Daarnaast gaat het om een activerende sociale zekerheid die integraal wordt uitgevoerd. De nadruk ligt hierbij op het in beeld brengen van alle werkzoekenden, het formuleren van ontwikkel- en prestatiedoelen door de werkzoekenden, scholing en training, het opdoen van werkervaring, een gezamenlijke werkgeversbenadering, zelfredzaamheid en mobiliteit. Voor wat betreft dat laatste vinden we dat er nog veel obstakels zijn die overwonnen moeten worden bij het werken in Duitsland. Denk bijvoorbeeld aan verschillende pensioenregels. Zolang die niet uit de weg zijn geruimd, zijn mensen wat ons betreft niet verplicht vacatures in Duitsland te accepteren.

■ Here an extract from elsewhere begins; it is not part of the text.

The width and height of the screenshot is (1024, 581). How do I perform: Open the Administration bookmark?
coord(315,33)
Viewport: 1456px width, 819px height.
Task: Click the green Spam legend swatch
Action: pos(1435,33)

Bij werkervaringstrajecten moet er perspectief zijn op doorstroming naar een reguliere baan. Ook moet zo’n traject niet meer dan een bepaalde tijd lopen. In het voorstel kan dit voor een half jaar met eventuele verlenging.
We vinden het goed dat er terughoudend wordt omgegaan met tegenprestatie. Veel mensen doen al vrijwilligerswerk, wat ons betreft is dat heel waardevol en ook een voldoende tegenprestatie.
Bij de toepassing van bovenstaande willen we geen verdringing en het is goed dat dit in de verordeningen staat.
We verwachten een vriendelijke maar besliste bejegening van mensen die een beroep willen doen op een uitkering. Ze moeten weten waar ze aan toe zijn en wat van ze verwacht wordt, maar moeten ook niet bij hun eerste intakegesprek worden bedolven onder een stortvloed van ge- en verboden. Dan zakt de moed meteen weer in de schoenen.
Er zijn verschillende sancties mogelijk als mensen niet doen wat van ze verwacht wordt. Wij hebben het college meegegeven hierbij extra op het belang van kinderen in gezinnen te letten. We willen niet dat zij de dupe worden van het gedrag van hun ouders. Als zo’n gezin door de sancties in de geldproblemen komt, kunnen die later weer op het bordje van de jeugdzorg terechtkomen. Ook willen we niet dat armoede en achterstand zo van generatie op generatie gaat.
Volgend jaar gaan de decentralisaties echt van start. Dan gaan we in de praktijk zien wat deze betekenen. Het is niet waarschijnlijk dat alles meteen van een leien dakje zal gaan. We moeten aan de ene kant geen incidentenpolitiek bedrijven, maar aan de andere kant moeten we er opletten dat er geen dingen structureel mis gaan. Ook op dit dossier horen we soms geluiden over dingen die niet goed zouden gaan. Natuurlijk zijn er in individuele gevallen altijd twee kanten aan een verhaal. Voor de raad is het dan ook soms lastig om te achterhalen wat er nu precies aan de hand is. Wat dat betreft is het heel goed dat de wethouder in gesprek is geweest en blijft met bijvoorbeeld de vakbonden.
Op dit moment is er geen concrete aanleiding toe, maar mocht er in de toekomst gezien de aard en omvang van problemen in de uitvoer van de decentralisaties aanleiding toe zijn, dan denken we dat het goed is na te denken over een instrument als een ombudsman in de regio in te voeren, om zo de raad en college te voorzien van neutrale gegevens en aanbevelingen en zodat mensen die met de participatiewet te maken krijgen, op een laagdrempelige manier ergens hun klachten kunnen neerleggen.